Eve Leigh: ‘I created a virtual body to bring a very private experience to the public’

Experimental playwright Eve Leigh: the digital body offers a virtual experience for anyone whose body can't make it to the performance© JOHAN PERSSON

Tonight I am not going to the theatre.
I’ve been looking forward to the show I’m supposed to be seeing for ages – years, actually, since I first heard about it on Twitter. It’s by an emerging Manchester-based artist with whom I’ve collaborated – I was crossing my fingers that she’d get the funding to bring the show to London.
Nothing less than being unable to get out of bed could stop me going. But, well, here we are.
I am a theatremaker who is legally blind due to a neurodivergence, and have a connective tissue disorder which is associated with neurodivergence as well. I love the immediacy and liveness of theatre, but I can’t always rely on my body to get me there.
There are experiments around access to theatre – hinging around the overlap of disability, poverty, and caring responsibilities – taking place across the industry. ARC Stockton has led the industry with a pay-what-you-decide option for all their theatre performances, which has resulted in a huge uptick in audience numbers and engagement. Slunglow, another Northeast-based company, flyers in car parks and makes enormous interactive shows that can be seen from all over town – including, presumably, from well-situated beds. As I write, the Bunker Theatre in London has a livestream up of Natalie Mitchell’s play Germ Free Adolescent, accessible from home.

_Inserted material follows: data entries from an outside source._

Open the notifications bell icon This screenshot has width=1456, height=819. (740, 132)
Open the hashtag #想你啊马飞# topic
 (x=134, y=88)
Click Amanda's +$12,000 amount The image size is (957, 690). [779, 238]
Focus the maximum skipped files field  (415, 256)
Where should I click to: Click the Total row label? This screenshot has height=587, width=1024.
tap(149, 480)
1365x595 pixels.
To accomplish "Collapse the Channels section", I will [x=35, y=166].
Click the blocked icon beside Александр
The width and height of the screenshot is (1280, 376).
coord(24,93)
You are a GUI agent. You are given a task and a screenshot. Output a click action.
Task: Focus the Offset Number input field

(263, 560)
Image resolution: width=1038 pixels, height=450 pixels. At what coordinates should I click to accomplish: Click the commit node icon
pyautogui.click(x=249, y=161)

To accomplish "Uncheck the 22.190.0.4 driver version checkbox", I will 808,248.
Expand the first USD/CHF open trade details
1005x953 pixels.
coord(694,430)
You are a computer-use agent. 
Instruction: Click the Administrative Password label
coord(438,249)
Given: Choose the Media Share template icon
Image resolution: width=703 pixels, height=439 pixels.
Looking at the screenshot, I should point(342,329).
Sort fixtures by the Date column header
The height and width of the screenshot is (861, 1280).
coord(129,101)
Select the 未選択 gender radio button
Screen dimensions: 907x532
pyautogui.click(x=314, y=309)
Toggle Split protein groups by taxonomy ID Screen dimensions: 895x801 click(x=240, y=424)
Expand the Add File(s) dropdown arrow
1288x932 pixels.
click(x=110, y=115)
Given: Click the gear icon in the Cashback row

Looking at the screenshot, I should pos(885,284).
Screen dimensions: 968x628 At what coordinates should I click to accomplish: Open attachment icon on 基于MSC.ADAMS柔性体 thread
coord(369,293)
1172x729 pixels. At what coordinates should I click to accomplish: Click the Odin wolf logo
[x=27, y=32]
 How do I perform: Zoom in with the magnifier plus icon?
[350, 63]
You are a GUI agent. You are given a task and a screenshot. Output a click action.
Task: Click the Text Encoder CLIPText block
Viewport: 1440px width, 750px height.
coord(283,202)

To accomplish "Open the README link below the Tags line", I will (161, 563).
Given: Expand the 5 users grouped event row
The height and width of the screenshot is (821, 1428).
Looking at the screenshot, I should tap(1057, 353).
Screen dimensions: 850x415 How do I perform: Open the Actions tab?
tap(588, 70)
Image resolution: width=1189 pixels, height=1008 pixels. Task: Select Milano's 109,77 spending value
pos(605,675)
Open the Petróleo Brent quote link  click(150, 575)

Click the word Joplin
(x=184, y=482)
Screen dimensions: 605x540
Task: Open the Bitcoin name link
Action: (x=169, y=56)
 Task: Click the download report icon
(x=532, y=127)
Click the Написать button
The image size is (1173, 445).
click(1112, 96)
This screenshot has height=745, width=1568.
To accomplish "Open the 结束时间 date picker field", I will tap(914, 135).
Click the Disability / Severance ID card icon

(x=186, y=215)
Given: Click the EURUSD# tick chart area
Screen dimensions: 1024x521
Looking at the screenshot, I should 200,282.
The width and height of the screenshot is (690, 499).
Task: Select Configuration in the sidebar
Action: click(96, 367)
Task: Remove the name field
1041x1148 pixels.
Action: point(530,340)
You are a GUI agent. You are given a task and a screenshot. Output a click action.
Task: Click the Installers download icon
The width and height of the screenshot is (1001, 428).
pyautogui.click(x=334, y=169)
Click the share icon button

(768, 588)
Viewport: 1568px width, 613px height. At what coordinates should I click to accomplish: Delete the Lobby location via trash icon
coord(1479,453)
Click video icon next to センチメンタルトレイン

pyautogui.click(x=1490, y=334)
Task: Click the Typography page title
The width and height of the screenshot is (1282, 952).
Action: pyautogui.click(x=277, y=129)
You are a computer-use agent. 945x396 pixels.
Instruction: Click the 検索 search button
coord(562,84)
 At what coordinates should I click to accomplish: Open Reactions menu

My play Midnight Movie, which is about using the internet as a distraction from pain in the night, will be on at the Royal Court from 27th November-21st December – if you can physically make it there. But even if you can’t (or even if you can, but you want more), we’ve come up with something else
that we think will help more people with “unreliable bodies” like mine experience something parallel. The show involves a fantasy of a “digital body,” frictionless, pain-free, and without any access barriers. So the show itself has a digital body, which you can sign up to here. It is not a livestream, instead, it’s entirely new content, a combination of essay and creepy story, which will hit your inbox at odd times of the day and night. To our knowledge, this is the first time this particular access tool has been used to reach people with disabilities and chronic illness, so it feels important to spread the word and let people know this is an option.
It’s been an interesting challenge to write a play, and in parallel, create an experience which brings the essence of the play to people who will not see it, whilst being fun and enriching for people who have seen it. We’ve done this, essentially, because we didn’t want to leave anybody out. That’s also why the show has integrated BSL, spoken English, audio description, and every performance is relaxed. I wrote Midnight Movie to bring a very private experience to the public. The show’s digital body makes the realm of the show simultaneously private and global.